Let's say that I have the following, very straightforward pipeline:
import os
from tfx import v1 as tfx
_dataset_folder = './tfrecords/train/*'
_pipeline_data_folder = './pipeline_data'
_serving_model_dir = os.path.join(_pipeline_data_folder, 'serving_model')
example_gen = tfx.components.ImportExampleGen(input_base=_dataset_folder)
statistics_gen = tfx.components.StatisticsGen(examples=example_gen.outputs['examples'])
schema_gen = tfx.components.SchemaGen(
statistics=statistics_gen.outputs['statistics'],
infer_feature_shape=True)
example_validator = tfx.components.ExampleValidator(
statistics=statistics_gen.outputs['statistics'],
schema=schema_gen.outputs['schema'])
_transform_module_file = 'preprocessing_fn.py'
transform = tfx.components.Transform(
examples=example_gen.outputs['examples'],
schema=schema_gen.outputs['schema'],
module_file=os.path.abspath(_transform_module_file),
custom_config={'statistics_gen': statistics_gen.outputs['statistics'],
'schema_gen': schema_gen.outputs['schema']})
_trainer_module_file = 'run_fn.py'
trainer = tfx.components.Trainer(
module_file=os.path.abspath(_trainer_module_file),
examples=transform.outputs['transformed_examples'],
transform_graph=transform.outputs['transform_graph'],
schema=schema_gen.outputs['schema'],
train_args=tfx.proto.TrainArgs(num_steps=10),
eval_args=tfx.proto.EvalArgs(num_steps=6))
pusher = tfx.components.Pusher(
model=trainer.outputs['model'],
push_destination=tfx.proto.PushDestination(
filesystem=tfx.proto.PushDestination.Filesystem(
base_directory=_serving_model_dir)))
components = [
example_gen,
statistics_gen,
schema_gen,
example_validator,
transform,
trainer,
pusher,
]
pipeline = tfx.dsl.Pipeline(
pipeline_name='straightforward_pipeline',
pipeline_root=_pipeline_data_folder,
metadata_connection_config=tfx.orchestration.metadata.sqlite_metadata_connection_config(
f'{_pipeline_data_folder}/metadata.db'),
components=components)
tfx.orchestration.LocalDagRunner().run(pipeline)

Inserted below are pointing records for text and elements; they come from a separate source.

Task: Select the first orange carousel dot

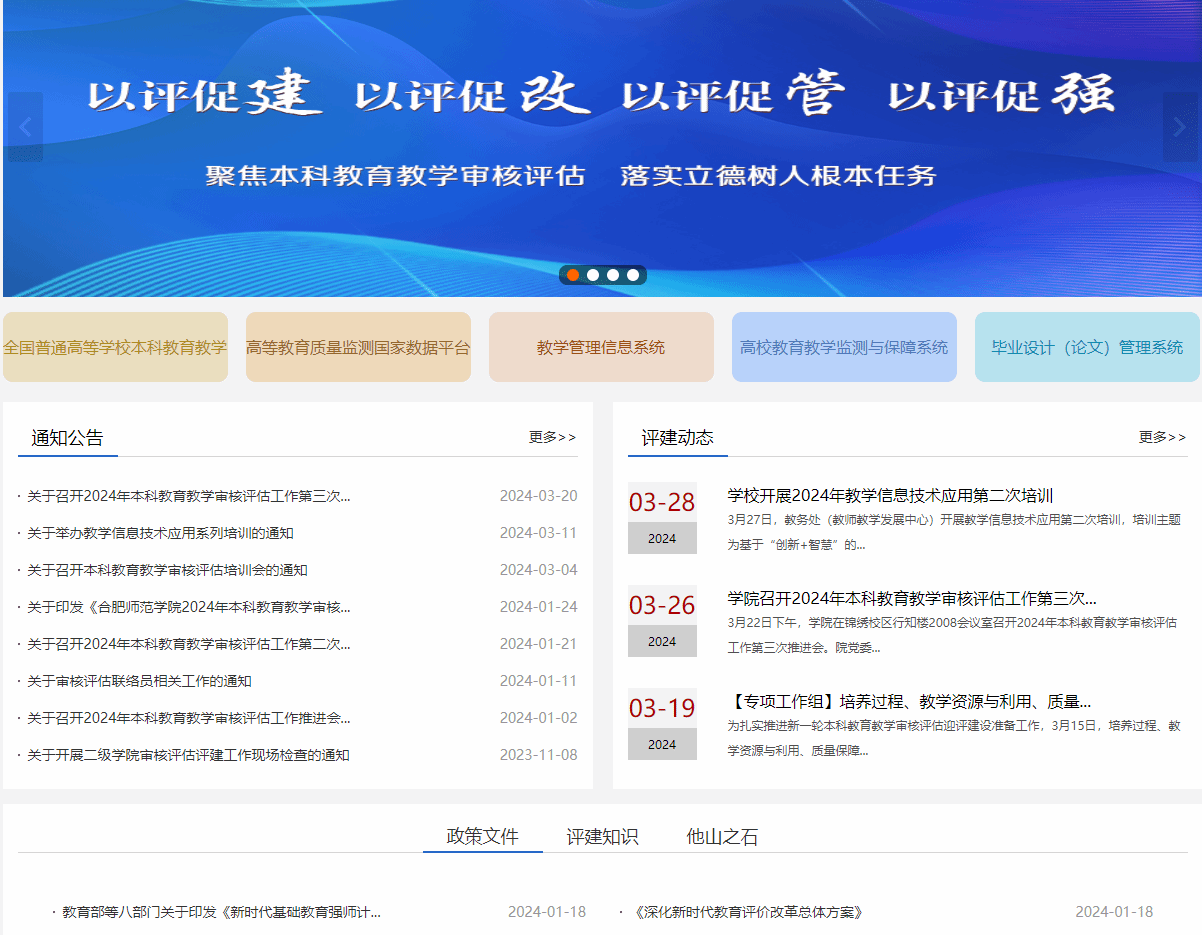Action: 573,275
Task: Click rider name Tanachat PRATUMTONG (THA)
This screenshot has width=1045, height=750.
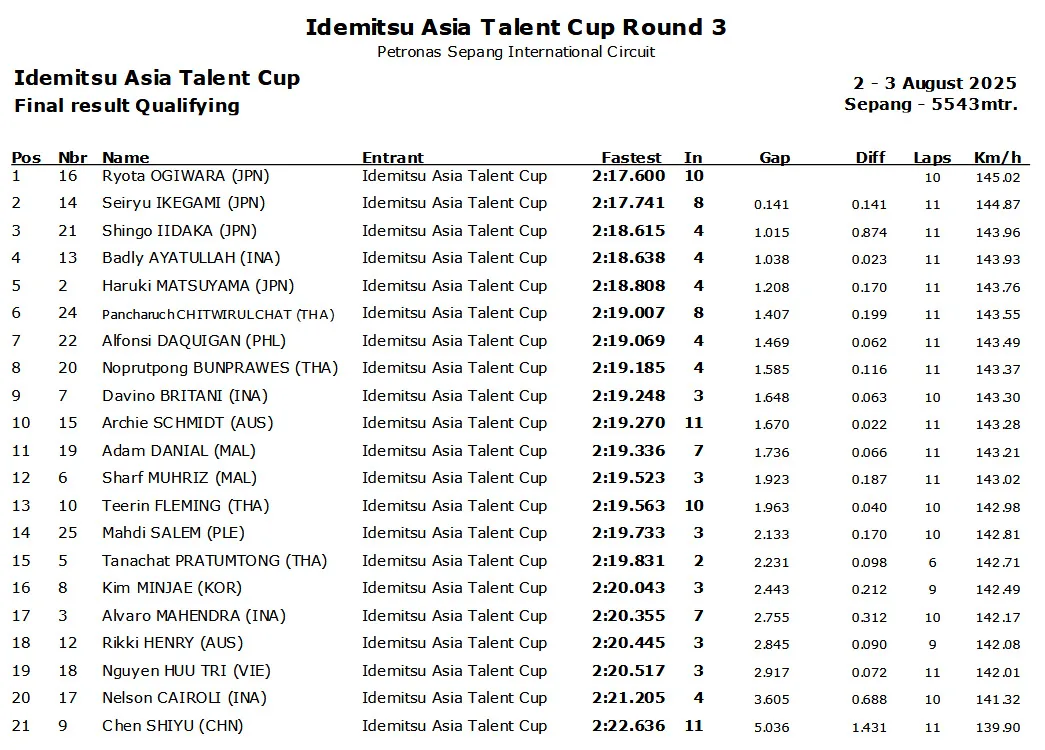Action: click(x=214, y=561)
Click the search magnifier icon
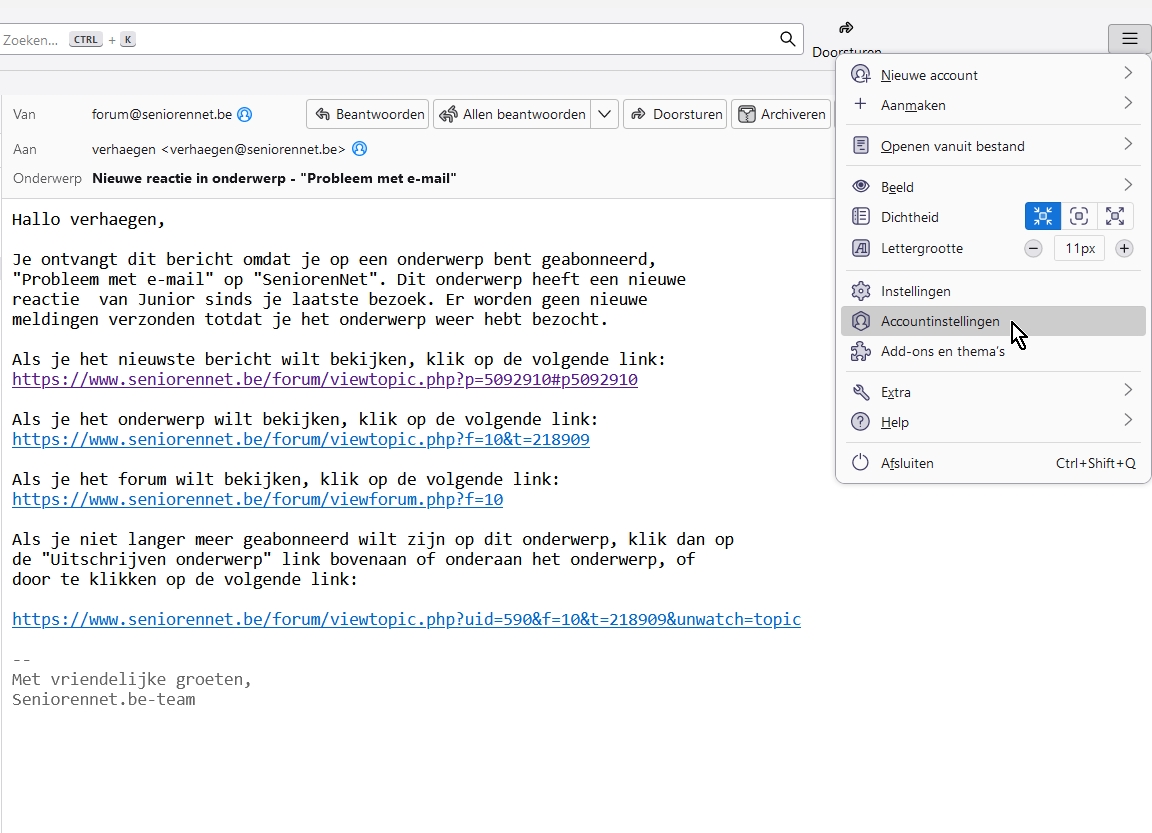 click(788, 39)
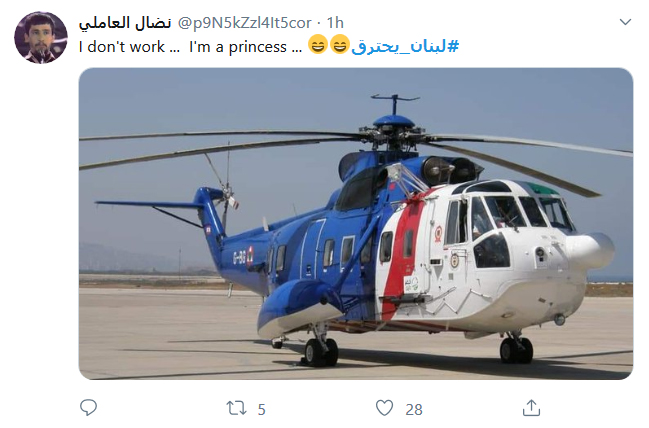Open the tweet options chevron menu
649x428 pixels.
(x=625, y=22)
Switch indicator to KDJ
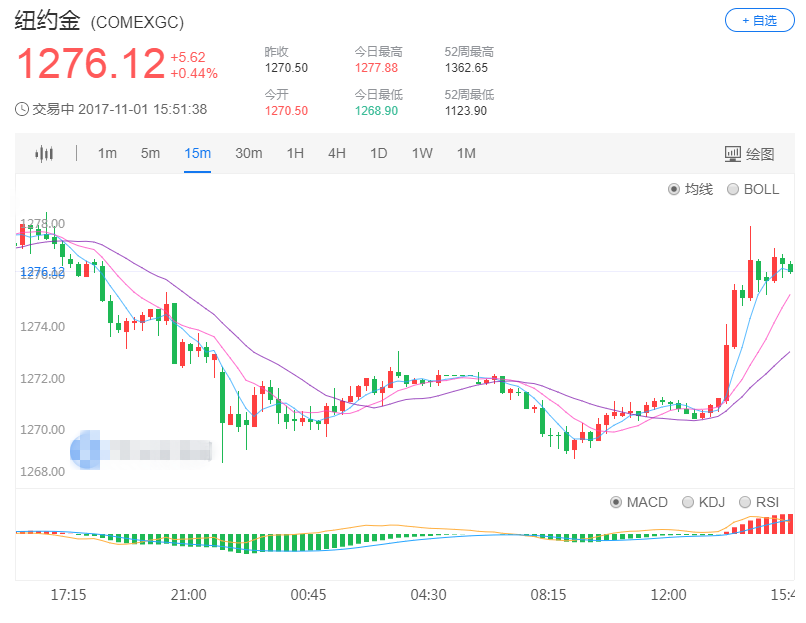Image resolution: width=806 pixels, height=623 pixels. (x=688, y=502)
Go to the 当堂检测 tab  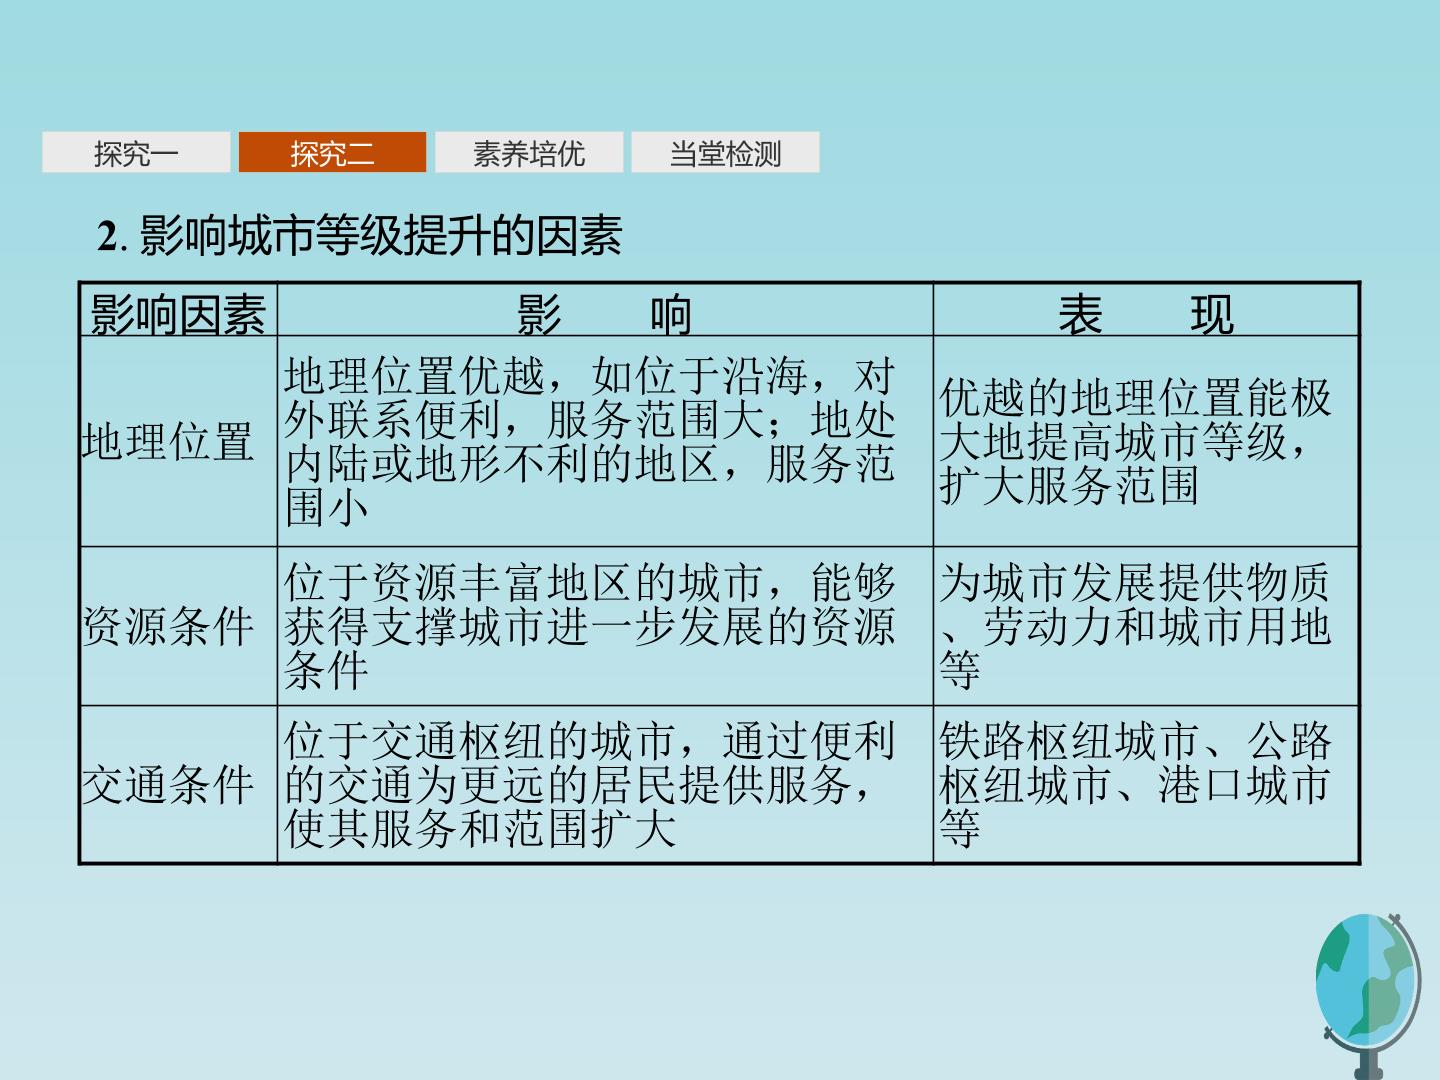coord(725,153)
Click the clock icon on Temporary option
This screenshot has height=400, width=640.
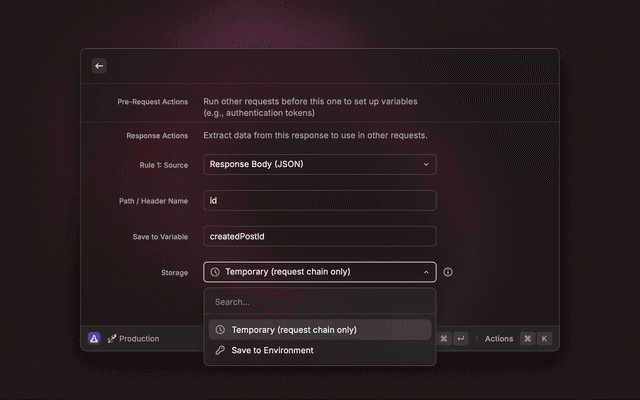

The only part a bit out of ordinary in the snippet code above is the fact that I'm passing statistics_gen
and schema_gen
to the transform step of the pipeline in the custom_config
argument. What I'm hoping to achieve here is iterating over the list of features in the Dataset, in order to transform them.
This is what I need for that:
- The list of features in the dataset (I don't want to hardcode/assume this list, I want my code to come up with it automatically)
- Each feature's type (again, I don't want to hardcode/assume them)
- Each feature's statistical attributes (like min, max) and again, I don't want to hardcode/assume them!!!
My question is, how can I do this in my preprocessing_fn.py
function?
BTW, I know how to do this if I have access to the CSV version of the dataset:
import tensorflow_data_validation as tfdv
dataset_stats = tfdv.generate_statistics_from_csv(examples_file)
feature_1_stats = tfdv.get_feature_stats(dataset_stats.datasets[0],
tfdv.FeaturePath(['feature_1']))
But there is a problem. It is extracting all the info from the dataset while in my code, I believe, they are already extracted by the pipeline steps statistics_gen
and schema_gen
. And I don't want to redo the whole process. I just need to learn how to use the mentioned two steps to get the info I need.